Un empresario y su contador fueron asesinados a balazos la mañana de este jueves 5 de febrero en el sector de Urdesa, norte de Guayaquil, en un aparente ataque sicarial perpetrado frente a las instalaciones de una empresa de seguridad. Las víctimas fueron identificadas como Trevor Harding, empresario, y Ángel Merchán, su contador, quien conducía el vehículo tipo SUV en el que se movilizaban.
El hecho se dio cuando dos sicarios llegaron en un auto de alta gama. Uno de ellos, vestido con un chaleco naranja, descendió del vehículo, se acercó al SUV de las víctimas y abrió fuego en repetidas ocasiones. Tras el ataque, el gatillero escapó junto a otro hombre en una motocicleta que los esperaba en las inmediaciones. Una de las víctimas, el empresario Trevor Harding, quedó tendida en la calzada tras recibir múltiples impactos de bala.

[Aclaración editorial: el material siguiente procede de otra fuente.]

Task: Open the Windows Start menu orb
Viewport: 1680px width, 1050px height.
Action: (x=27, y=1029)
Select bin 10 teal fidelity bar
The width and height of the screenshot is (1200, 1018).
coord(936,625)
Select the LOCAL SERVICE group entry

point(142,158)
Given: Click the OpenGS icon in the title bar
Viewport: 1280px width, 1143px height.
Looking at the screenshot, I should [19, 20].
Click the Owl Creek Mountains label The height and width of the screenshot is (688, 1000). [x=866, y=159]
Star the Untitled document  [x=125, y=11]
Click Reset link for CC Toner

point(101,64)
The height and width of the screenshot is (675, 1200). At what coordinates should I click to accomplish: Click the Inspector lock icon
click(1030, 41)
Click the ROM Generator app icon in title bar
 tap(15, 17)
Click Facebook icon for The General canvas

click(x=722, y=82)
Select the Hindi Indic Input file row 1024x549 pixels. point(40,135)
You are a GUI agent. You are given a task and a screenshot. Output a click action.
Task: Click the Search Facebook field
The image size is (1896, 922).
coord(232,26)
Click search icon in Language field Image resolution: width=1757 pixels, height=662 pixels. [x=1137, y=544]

Empresario quedó tirado fuera del vehículo
Ángel Merchán falleció en el interior del automóvil. La Policía acudió al lugar tras recibir la alerta, acordonó la zona y dio inicio a las investigaciones para determinar las circunstancias exactas del doble crimen y los posibles móviles. Según registros de la Superintendencia de Compañías, Valores y Seguros, Trevor Harding figuraba como administrador de dos empresas que se encuentran en proceso de disolución y de una comercializadora activa.
No se han revelado detalles adicionales sobre las actividades comerciales de las víctimas ni posibles vínculos con el hecho. El doble asesinato del empresario y su contador se produjo en una zona residencial y comercial del norte de Guayaquil, caracterizada por su alta actividad económica y presencia de empresas privadas de seguridad.
La Policía busca a los sospechosos del doble crimen
Las autoridades no han proporcionado información sobre sospechosos ni han confirmado si el ataque guarda relación con disputas del empresario, extorsiones u otros delitos asociados al crimen organizado en la ciudad. Peritos de Criminalística realizaron el levantamiento de los cuerpos y recolectaron evidencias en el sitio, incluyendo casquillos y el vehículo afectado.
La investigación está a cargo de la Unidad de Muertes Violentas de la Policía Nacional, que busca reconstruir la secuencia de los hechos mediante cámaras de vigilancia cercanas y testimonios de testigos presenciales. Hasta el momento de esta publicación, no se han reportado detenciones relacionadas con el caso. Las autoridades continúan trabajando en la recolección de pruebas para esclarecer el móvil del crimen y dar con los responsables.